Reputation: 923
How can I use a Java Regex to match a banned word, for example if I wanted to ban the word stackoverflow it would match stackoverflow, s t a c k o v e r f l o w and s-t-a-c-k-o-v-e-r-f-l-o-w.
The purpose of this is to stop people from saying banned words in chat. The regex must also work so that their can be anything at either side. For example "Go to stackoverflow, its a good website" would detect stackoverflow.
Upvotes: 1
Views: 304
Reputation: 2364
Though you were asking for a specifically regex-based answer, regex doesn't always scale up to what is needed: especially when handling erratic human input.

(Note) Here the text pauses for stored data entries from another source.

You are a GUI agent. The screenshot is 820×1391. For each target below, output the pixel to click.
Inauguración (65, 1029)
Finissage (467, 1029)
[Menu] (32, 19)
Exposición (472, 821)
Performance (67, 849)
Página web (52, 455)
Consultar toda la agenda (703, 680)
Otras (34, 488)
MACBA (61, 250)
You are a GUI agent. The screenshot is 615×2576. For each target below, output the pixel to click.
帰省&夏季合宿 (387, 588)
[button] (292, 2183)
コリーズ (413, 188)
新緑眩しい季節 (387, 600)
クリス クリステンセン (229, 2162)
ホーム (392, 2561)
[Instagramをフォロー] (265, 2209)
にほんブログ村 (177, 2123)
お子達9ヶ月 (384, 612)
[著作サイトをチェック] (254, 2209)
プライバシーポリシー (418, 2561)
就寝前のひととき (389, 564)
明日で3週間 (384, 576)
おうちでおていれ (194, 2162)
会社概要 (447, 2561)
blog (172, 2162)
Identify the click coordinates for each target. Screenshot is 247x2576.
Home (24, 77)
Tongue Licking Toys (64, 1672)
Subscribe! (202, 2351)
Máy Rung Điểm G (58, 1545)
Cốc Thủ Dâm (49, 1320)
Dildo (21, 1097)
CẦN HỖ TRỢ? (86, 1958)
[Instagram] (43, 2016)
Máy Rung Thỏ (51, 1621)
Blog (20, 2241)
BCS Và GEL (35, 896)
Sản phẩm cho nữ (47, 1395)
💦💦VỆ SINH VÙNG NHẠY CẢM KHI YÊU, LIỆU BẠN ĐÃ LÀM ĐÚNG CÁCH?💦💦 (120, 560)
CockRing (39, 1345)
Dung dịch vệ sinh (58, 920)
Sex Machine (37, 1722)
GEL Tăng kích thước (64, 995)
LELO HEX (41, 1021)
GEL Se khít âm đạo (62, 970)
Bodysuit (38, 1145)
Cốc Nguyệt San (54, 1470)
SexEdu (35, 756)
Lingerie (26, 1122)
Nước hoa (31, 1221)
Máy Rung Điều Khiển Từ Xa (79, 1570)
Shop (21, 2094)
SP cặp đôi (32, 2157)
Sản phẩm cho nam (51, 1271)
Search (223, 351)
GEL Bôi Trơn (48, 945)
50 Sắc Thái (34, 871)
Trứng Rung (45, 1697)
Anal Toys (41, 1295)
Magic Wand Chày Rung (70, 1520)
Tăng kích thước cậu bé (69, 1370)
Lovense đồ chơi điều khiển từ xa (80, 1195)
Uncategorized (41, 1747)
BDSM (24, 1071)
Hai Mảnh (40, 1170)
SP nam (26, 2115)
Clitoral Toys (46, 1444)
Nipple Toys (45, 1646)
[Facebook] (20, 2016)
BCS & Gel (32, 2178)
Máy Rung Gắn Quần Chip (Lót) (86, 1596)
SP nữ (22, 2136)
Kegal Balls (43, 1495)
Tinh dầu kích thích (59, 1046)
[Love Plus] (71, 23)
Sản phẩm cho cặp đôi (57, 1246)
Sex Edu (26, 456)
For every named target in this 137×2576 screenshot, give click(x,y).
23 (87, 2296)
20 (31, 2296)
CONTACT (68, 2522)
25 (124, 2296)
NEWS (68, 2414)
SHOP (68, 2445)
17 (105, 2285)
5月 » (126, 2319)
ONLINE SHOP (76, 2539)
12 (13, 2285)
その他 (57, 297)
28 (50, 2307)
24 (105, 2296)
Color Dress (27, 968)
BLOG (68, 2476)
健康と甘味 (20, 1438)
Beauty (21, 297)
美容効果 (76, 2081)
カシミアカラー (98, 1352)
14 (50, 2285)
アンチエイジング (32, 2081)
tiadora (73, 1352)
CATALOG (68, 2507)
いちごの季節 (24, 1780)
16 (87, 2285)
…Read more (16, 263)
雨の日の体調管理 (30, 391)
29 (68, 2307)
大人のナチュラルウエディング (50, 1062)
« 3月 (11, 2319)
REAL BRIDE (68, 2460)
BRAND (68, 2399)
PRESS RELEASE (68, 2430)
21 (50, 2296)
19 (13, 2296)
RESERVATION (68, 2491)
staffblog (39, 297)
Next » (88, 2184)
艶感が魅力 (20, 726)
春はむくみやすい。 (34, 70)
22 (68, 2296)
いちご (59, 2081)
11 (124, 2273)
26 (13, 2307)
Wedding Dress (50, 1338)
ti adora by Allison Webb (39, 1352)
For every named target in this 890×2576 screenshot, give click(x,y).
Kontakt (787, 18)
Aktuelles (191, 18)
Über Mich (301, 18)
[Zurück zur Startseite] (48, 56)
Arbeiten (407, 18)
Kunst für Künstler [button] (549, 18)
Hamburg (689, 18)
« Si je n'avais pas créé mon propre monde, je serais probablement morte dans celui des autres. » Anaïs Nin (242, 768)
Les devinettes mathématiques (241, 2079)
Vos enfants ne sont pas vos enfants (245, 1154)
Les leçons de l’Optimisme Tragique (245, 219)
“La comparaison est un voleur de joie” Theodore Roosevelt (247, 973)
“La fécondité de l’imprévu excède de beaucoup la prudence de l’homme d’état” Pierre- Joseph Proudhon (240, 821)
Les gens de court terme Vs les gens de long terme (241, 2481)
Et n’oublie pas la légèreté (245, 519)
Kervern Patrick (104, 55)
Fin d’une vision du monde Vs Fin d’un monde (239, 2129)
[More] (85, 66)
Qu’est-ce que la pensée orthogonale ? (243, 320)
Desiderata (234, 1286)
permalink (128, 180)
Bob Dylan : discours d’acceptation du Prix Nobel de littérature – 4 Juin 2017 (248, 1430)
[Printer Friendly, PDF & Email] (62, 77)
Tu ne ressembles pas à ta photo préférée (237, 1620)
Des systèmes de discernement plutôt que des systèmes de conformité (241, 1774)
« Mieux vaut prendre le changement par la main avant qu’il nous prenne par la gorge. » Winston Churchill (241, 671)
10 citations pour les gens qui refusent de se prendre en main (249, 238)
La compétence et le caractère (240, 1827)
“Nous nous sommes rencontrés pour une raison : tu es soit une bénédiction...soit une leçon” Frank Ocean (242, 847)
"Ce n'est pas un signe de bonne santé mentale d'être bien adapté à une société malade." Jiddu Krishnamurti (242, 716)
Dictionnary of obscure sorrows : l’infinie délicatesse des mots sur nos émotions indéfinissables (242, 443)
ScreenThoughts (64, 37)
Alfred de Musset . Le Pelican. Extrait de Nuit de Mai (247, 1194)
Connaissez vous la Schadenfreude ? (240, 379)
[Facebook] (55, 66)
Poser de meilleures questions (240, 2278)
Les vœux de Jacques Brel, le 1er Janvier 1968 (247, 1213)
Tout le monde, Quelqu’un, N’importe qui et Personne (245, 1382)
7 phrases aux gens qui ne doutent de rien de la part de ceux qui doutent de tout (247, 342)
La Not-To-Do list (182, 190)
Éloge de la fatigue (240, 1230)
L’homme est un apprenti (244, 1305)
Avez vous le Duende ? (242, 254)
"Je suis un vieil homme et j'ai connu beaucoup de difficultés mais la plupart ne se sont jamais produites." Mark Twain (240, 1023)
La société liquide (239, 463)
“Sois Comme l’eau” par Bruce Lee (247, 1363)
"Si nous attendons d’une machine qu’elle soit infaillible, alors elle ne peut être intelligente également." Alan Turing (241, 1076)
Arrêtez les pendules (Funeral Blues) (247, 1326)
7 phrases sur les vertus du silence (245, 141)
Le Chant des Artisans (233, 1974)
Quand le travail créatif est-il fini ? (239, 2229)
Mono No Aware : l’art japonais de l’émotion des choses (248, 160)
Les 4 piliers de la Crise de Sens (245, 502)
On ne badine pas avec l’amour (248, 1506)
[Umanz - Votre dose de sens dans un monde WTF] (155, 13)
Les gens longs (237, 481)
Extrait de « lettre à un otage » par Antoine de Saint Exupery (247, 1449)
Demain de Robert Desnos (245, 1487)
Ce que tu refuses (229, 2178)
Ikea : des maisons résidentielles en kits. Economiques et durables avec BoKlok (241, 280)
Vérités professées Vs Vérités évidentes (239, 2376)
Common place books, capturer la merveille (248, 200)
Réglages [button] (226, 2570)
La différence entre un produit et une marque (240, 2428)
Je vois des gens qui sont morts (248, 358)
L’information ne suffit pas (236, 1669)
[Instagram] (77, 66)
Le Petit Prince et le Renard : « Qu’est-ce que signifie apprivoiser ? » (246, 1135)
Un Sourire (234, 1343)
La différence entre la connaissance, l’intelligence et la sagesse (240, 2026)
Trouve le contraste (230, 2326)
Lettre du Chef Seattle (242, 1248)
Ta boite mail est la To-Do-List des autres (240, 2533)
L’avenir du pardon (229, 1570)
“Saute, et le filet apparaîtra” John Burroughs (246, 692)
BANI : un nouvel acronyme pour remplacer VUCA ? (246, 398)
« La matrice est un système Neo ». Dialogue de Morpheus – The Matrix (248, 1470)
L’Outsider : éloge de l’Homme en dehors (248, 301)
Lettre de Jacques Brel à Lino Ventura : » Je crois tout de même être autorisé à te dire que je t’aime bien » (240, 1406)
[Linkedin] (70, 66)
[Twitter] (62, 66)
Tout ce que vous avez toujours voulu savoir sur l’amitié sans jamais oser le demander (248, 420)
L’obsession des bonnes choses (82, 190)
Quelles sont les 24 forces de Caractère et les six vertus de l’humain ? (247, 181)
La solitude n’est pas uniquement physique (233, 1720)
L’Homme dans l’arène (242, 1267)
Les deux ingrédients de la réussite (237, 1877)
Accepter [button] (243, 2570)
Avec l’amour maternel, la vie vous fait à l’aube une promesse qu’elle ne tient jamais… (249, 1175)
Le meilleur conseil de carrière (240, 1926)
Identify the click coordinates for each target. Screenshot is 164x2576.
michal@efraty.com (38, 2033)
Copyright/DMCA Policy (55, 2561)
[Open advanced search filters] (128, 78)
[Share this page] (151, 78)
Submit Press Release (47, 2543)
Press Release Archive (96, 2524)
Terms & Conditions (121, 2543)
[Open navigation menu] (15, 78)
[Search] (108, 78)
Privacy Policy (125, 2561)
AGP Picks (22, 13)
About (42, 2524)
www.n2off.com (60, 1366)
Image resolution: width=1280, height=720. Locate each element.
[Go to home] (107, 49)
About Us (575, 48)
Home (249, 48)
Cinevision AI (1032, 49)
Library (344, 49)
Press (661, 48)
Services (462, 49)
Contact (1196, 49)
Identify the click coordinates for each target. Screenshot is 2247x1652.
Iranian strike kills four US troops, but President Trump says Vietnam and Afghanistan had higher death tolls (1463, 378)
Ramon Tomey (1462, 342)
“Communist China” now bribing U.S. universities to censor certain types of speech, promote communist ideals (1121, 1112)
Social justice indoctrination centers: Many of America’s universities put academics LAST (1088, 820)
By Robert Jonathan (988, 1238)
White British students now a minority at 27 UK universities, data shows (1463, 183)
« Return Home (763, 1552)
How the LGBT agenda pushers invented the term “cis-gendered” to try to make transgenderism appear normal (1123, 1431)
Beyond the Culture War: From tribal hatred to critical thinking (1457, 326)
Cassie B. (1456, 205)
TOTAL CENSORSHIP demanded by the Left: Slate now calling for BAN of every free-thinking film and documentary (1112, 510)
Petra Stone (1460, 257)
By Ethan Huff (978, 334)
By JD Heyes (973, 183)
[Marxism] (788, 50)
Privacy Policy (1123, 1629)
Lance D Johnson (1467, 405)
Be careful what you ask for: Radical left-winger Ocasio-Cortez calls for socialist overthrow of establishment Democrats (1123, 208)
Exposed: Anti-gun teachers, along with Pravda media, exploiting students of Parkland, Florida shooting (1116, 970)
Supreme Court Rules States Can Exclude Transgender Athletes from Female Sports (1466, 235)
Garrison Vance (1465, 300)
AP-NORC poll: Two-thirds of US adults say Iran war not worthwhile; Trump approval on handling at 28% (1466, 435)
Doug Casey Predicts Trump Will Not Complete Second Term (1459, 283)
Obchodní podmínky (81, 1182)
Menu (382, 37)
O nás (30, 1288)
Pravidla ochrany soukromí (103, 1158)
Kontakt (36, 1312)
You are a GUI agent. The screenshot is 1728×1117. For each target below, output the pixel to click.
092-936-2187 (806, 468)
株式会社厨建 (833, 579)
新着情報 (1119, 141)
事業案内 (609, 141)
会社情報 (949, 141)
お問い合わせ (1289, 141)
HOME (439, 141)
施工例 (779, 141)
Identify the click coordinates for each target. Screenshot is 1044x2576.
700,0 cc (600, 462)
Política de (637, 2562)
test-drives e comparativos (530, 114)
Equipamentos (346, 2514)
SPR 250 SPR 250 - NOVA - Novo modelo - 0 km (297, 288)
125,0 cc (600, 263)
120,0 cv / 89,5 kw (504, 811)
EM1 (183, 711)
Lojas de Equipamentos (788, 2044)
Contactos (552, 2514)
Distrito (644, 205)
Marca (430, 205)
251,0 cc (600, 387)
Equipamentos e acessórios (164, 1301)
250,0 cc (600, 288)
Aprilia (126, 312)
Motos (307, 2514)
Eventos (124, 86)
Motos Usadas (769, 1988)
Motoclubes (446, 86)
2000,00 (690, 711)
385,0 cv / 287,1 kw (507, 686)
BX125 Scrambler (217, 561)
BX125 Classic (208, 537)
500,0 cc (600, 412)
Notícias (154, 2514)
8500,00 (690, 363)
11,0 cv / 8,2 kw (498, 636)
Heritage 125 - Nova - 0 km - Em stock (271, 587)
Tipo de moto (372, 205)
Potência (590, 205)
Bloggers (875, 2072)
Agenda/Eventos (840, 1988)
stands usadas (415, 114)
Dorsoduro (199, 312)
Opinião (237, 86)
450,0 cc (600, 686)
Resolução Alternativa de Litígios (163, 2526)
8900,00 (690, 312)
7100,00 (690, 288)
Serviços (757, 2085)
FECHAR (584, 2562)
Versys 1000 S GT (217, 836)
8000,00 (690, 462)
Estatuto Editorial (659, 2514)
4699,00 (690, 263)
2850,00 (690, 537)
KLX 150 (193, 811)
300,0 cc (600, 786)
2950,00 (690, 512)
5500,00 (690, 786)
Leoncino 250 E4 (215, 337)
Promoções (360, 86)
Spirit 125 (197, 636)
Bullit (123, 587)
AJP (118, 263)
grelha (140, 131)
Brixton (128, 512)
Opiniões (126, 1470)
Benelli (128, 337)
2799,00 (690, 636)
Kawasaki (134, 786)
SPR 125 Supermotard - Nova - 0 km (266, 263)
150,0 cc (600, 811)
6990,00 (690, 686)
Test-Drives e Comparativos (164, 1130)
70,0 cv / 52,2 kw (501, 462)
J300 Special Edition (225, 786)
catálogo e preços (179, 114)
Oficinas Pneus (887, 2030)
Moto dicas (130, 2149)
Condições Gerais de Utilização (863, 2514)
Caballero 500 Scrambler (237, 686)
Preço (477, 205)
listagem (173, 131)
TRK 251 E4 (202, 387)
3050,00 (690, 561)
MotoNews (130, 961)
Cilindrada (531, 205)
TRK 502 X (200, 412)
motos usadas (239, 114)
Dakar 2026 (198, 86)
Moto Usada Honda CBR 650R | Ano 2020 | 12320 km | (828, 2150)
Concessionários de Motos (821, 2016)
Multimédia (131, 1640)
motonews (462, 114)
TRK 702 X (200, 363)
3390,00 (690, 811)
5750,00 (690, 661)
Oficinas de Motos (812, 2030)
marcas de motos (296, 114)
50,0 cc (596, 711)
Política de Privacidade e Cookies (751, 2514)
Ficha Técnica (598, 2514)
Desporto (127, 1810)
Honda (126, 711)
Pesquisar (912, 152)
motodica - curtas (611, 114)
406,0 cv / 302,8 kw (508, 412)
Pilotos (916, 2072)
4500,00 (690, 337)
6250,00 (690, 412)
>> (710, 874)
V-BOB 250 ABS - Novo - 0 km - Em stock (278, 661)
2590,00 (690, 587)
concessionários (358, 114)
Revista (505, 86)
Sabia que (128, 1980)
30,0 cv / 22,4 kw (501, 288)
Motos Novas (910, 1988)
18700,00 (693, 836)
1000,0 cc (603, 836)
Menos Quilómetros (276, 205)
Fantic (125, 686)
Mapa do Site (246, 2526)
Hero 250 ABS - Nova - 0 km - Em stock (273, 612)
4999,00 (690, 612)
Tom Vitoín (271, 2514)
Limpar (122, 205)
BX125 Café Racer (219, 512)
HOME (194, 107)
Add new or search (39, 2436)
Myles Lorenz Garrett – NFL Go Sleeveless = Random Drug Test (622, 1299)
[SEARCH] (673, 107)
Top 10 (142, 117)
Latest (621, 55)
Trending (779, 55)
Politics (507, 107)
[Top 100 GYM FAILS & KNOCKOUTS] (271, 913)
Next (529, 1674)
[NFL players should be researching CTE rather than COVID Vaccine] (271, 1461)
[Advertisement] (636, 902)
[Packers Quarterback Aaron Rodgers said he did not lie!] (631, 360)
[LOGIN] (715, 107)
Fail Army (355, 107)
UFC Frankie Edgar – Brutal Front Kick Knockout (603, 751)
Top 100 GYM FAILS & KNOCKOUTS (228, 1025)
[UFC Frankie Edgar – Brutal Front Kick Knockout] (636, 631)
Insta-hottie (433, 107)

There are a few String-similarity algorithms, which, when combined with a simple preliminary phase like Fairmutex's answer, can provide a much more comprehensive ban filter.
One popular algorithm used is Levenshtein Distance. While it is fast, it is based heavily on order of words, so searching for "Stack Overflow" in an input of "Overflow Stack" will give you a negative.
For previous projects of mine I've used this clever algorithm, which takes into account the latter predicament. While it is a bit heavier, it does the job better than regex and Levenshtein Distance.
Another idea would be to run the input through the Strike-a-Match algorithm I linked earlier, and if the input falls above a specific threshold in similarity (say, 50%+ match), run through a specific general-leet filter. This would function on the basis of replacing commonly-used leet speak. For example "|\|" would get replace with "n", regardless of spacing.
Upvotes: 0
Reputation: 722
What you can do is strip all non alphanumeric characters here and then match to your banned words. But this will not completely eliminate the chance of conveying foul words to your audience. for example people can use leet of which human cognitive system can understand anyway for example the word "Long" can be written as "|0ng" I will not use real examples so as to keep it clean. for example "Alexander" can be "/\ | 3 >< /\ |\| c| 3 r"
Upvotes: 1